Stored data
-*-

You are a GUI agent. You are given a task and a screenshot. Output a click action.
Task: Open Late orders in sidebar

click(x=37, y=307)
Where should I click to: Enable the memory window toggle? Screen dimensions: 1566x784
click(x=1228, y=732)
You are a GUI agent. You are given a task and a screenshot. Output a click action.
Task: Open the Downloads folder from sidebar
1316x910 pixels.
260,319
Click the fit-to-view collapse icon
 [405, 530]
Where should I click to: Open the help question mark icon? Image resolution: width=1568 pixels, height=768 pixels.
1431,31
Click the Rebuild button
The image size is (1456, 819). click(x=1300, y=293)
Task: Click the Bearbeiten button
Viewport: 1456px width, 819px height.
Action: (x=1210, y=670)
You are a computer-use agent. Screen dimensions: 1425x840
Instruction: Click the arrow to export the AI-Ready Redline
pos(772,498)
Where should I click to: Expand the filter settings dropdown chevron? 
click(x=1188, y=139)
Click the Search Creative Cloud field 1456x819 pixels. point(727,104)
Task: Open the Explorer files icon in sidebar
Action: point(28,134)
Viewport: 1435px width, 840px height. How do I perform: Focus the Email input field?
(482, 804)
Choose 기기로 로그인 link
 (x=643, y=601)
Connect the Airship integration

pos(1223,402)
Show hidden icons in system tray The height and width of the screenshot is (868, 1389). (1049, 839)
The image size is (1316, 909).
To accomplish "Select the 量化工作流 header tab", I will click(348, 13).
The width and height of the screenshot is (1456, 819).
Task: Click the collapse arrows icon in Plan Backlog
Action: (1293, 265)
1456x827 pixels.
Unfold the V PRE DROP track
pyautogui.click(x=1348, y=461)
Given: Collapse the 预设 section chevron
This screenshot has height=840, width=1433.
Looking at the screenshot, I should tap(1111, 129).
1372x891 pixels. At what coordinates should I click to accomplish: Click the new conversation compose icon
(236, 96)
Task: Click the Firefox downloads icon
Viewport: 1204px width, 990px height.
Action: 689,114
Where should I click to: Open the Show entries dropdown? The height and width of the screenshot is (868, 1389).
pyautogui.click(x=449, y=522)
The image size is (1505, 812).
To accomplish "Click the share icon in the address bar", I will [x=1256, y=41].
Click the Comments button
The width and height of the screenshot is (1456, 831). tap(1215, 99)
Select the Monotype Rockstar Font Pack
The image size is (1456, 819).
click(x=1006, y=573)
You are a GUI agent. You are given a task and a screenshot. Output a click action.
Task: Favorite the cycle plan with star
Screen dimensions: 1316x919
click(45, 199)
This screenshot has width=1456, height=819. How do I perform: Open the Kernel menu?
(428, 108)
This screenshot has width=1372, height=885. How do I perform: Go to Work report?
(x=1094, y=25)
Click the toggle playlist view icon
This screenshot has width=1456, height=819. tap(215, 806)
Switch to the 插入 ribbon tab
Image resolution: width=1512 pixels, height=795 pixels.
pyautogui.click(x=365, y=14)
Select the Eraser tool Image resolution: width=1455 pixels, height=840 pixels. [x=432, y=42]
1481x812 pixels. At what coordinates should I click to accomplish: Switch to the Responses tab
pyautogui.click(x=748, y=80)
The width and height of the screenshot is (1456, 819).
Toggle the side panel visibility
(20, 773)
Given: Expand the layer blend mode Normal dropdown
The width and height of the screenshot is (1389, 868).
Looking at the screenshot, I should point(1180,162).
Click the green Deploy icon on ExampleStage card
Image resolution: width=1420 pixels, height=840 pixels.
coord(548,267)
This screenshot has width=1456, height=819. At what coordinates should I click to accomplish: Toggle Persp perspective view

-*-

# [Requirement]
The entries above are to be output exactly as they appear.

# [Response]
You are a GUI agent. You are given a task and a screenshot. Output a click action.
Task: Open Late orders in sidebar

click(x=37, y=307)
Where should I click to: Enable the memory window toggle? Screen dimensions: 1566x784
click(x=1228, y=732)
You are a GUI agent. You are given a task and a screenshot. Output a click action.
Task: Open the Downloads folder from sidebar
1316x910 pixels.
260,319
Click the fit-to-view collapse icon
 [405, 530]
Where should I click to: Open the help question mark icon? Image resolution: width=1568 pixels, height=768 pixels.
1431,31
Click the Rebuild button
The image size is (1456, 819). click(x=1300, y=293)
Task: Click the Bearbeiten button
Viewport: 1456px width, 819px height.
Action: (x=1210, y=670)
You are a computer-use agent. Screen dimensions: 1425x840
Instruction: Click the arrow to export the AI-Ready Redline
pos(772,498)
Where should I click to: Expand the filter settings dropdown chevron? 
click(x=1188, y=139)
Click the Search Creative Cloud field 1456x819 pixels. point(727,104)
Task: Open the Explorer files icon in sidebar
Action: point(28,134)
Viewport: 1435px width, 840px height. How do I perform: Focus the Email input field?
(482, 804)
Choose 기기로 로그인 link
 (x=643, y=601)
Connect the Airship integration

pos(1223,402)
Show hidden icons in system tray The height and width of the screenshot is (868, 1389). (1049, 839)
The image size is (1316, 909).
To accomplish "Select the 量化工作流 header tab", I will click(348, 13).
The width and height of the screenshot is (1456, 819).
Task: Click the collapse arrows icon in Plan Backlog
Action: (1293, 265)
1456x827 pixels.
Unfold the V PRE DROP track
pyautogui.click(x=1348, y=461)
Given: Collapse the 预设 section chevron
This screenshot has height=840, width=1433.
Looking at the screenshot, I should tap(1111, 129).
1372x891 pixels. At what coordinates should I click to accomplish: Click the new conversation compose icon
(236, 96)
Task: Click the Firefox downloads icon
Viewport: 1204px width, 990px height.
Action: 689,114
Where should I click to: Open the Show entries dropdown? The height and width of the screenshot is (868, 1389).
pyautogui.click(x=449, y=522)
The image size is (1505, 812).
To accomplish "Click the share icon in the address bar", I will [x=1256, y=41].
Click the Comments button
The width and height of the screenshot is (1456, 831). tap(1215, 99)
Select the Monotype Rockstar Font Pack
The image size is (1456, 819).
click(x=1006, y=573)
You are a GUI agent. You are given a task and a screenshot. Output a click action.
Task: Favorite the cycle plan with star
Screen dimensions: 1316x919
click(45, 199)
This screenshot has width=1456, height=819. How do I perform: Open the Kernel menu?
(428, 108)
This screenshot has width=1372, height=885. How do I perform: Go to Work report?
(x=1094, y=25)
Click the toggle playlist view icon
This screenshot has width=1456, height=819. tap(215, 806)
Switch to the 插入 ribbon tab
Image resolution: width=1512 pixels, height=795 pixels.
pyautogui.click(x=365, y=14)
Select the Eraser tool Image resolution: width=1455 pixels, height=840 pixels. [x=432, y=42]
1481x812 pixels. At what coordinates should I click to accomplish: Switch to the Responses tab
pyautogui.click(x=748, y=80)
The width and height of the screenshot is (1456, 819).
Toggle the side panel visibility
(20, 773)
Given: Expand the layer blend mode Normal dropdown
The width and height of the screenshot is (1389, 868).
Looking at the screenshot, I should point(1180,162).
Click the green Deploy icon on ExampleStage card
Image resolution: width=1420 pixels, height=840 pixels.
coord(548,267)
This screenshot has width=1456, height=819. At what coordinates should I click to accomplish: Toggle Persp perspective view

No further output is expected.